Младший брат Морского был впоследствии в Мадриде послом саксонского короля, великого князя Варшавского. Его старший брат, каноник, страстно любил танцы. Я до сих пор помню, с каким увлечением он танцевал мазурку на одном костюмированном балу в Седлице. Во всяком случае, это был человек не очень строгих правил. Майор Орловский также принимал участие в спектакле в Райковце и прекрасно, с большим комизмом провел роль слуги Игрока.
В числе постоянных посетителей нашего дома был полковник Мольский, шутник, балагур и гастроном, чрезвычайно любивший покушать. Однажды он держал пари, что съест один огромное блюдо пирогов без всякого вреда для себя. Пари он выиграл и еще запил все пуншем.

Собранные данные:
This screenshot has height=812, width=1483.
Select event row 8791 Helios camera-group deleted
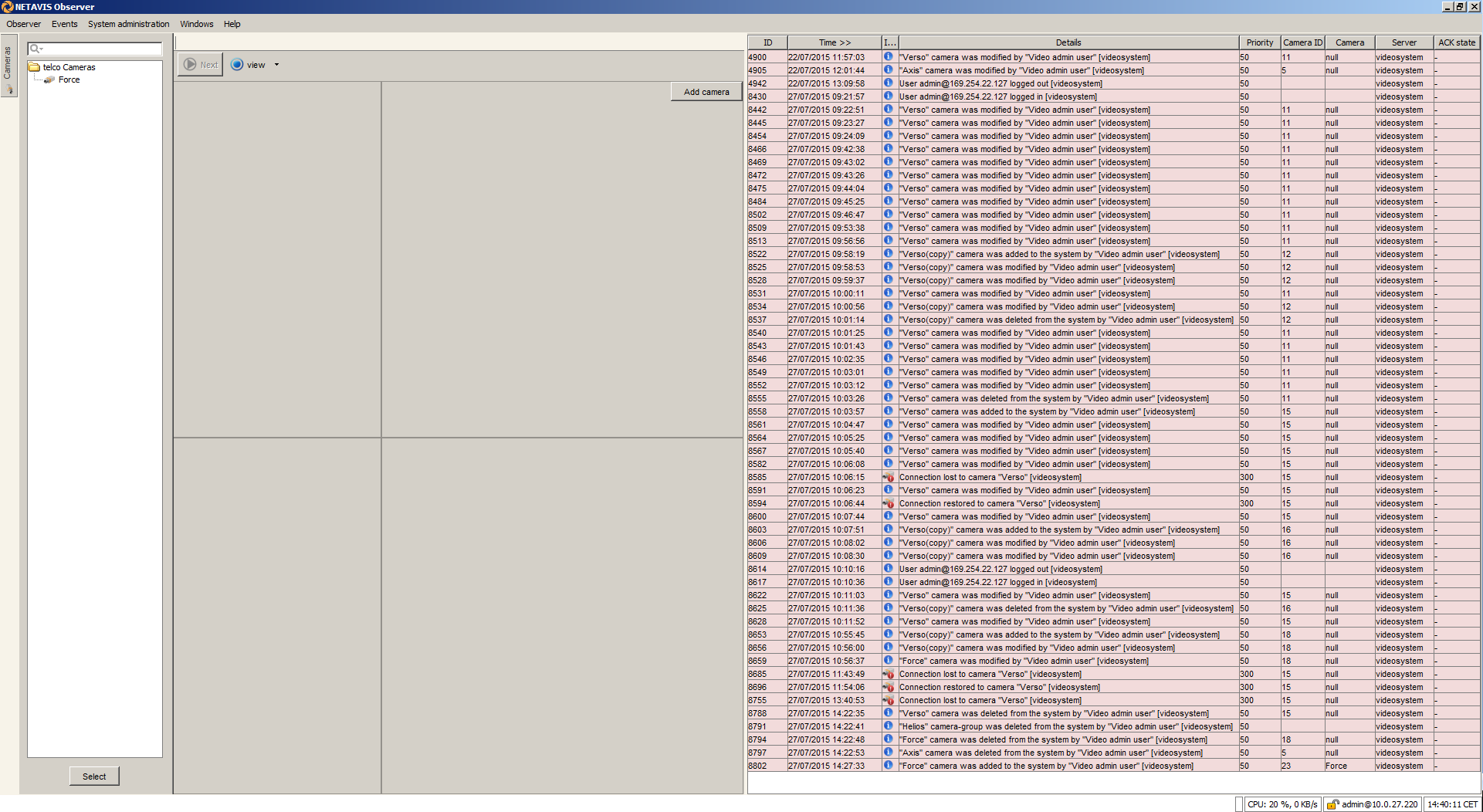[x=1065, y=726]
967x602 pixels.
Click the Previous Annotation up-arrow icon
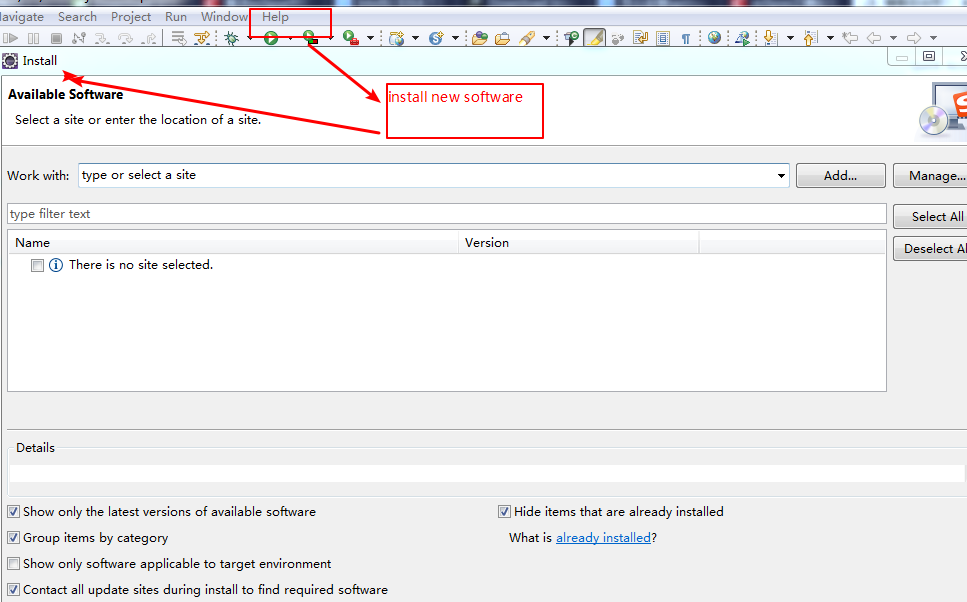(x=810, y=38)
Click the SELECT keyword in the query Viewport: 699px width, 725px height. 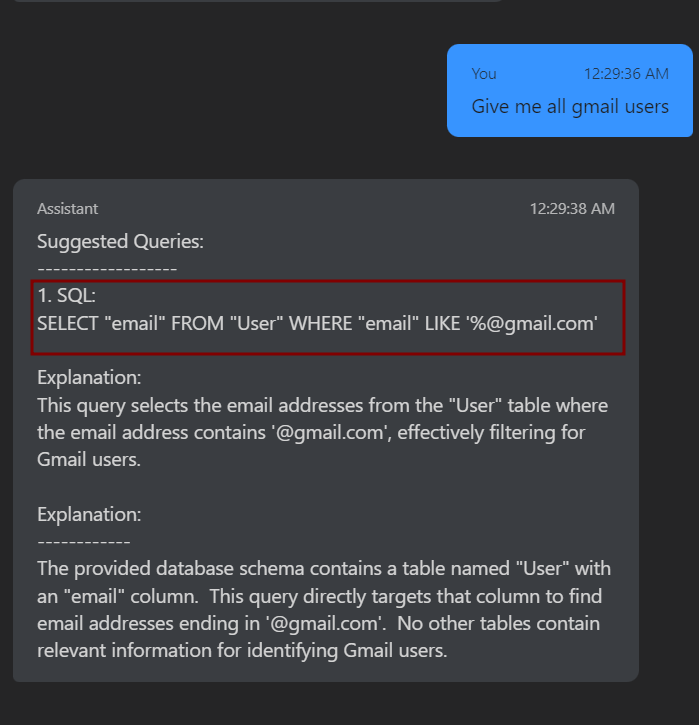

→ **УПРАЖНЕНИЯ**
a) Ответьте на вопросы по отрывку воспоминаний:
(i) Чьим послом в Мадриде впоследствии был младший брат Морского?
(ii) Какую роль исполнил майор Орловский в спектакле в Райковце?
(iii) Чем полковник Мольский запил пироги?
b) Замените в отрывке воспоминаний «мазурку» на «полонез» и перепишите участок от слов «Младший брат Морского» до слов «запил все пуншем.» включительно.
c) Продолжите отрывок воспоминаний с того места, на котором он заканчивается.
Записи для выполнения заданий не потребуются.

→ **ОТВЕТЫ К УПРАЖНЕНИЯМ**
a)
(i) Саксонского короля, великого князя Варшавского.
(ii) Роль слуги Игрока.
(iii) Пуншем.

b)
Младший брат Морского был впоследствии в Мадриде послом саксонского короля, великого князя Варшавского. Его старший брат, каноник, страстно любил танцы. Я до сих пор помню, с каким увлечением он танцевал полонез на одном костюмированном балу в Седлице. Во всяком случае, это был человек не очень строгих правил. Майор Орловский также принимал участие в спектакле в Райковце и прекрасно, с большим комизмом провел роль слуги Игрока.
В числе постоянных посетителей нашего дома был полковник Мольский, шутник, балагур и гастроном, чрезвычайно любивший покушать. Однажды он держал пари, что съест один огромное блюдо пирогов без всякого вреда для себя. Пари он выиграл и еще запил все пуншем.

c)
В Менджибоже мы встретили большой отряд казаков из Гранова. Это навело нас на мысль соорудить нечто вроде крепости и устроить показательные атаки. Цесельский и мой брат заперлись в крепости. Осаждавшие находились под командованием полковника Мольского, при котором я состоял адъютантом. В день нападения было много шума, суматохи, сражались на лошадях, и даже произошел несчастный случай. Сиген, имевший чрезвычайно горячую лошадь, пустил ее во весь опор и столкнулся с казаком Михаила Бржостовского. Столкновение было так сильно, что Сиген упал с лошади и долго оставался без чувств. Когда он пришел в себя, то не помнил ничего из того, что произошло, так как совершенно потерял память. Только через несколько дней к нему вернулась ясность мысли. Казак же отделался лишь несколькими ушибами. Наконец дело дошло почти до настоящего сражения между казаками и местными жителями, отряд которых заперся в крепости. Мы должны были в ней завтракать, и осажденные съели наш завтрак. В конце концов решили пойти на перемирие, чтобы избежать синяков, шишек и всяких других злоключений. Что касается меня, я чрезвычайно увлекся этим сражением, в котором принимал участие верхом на лошади.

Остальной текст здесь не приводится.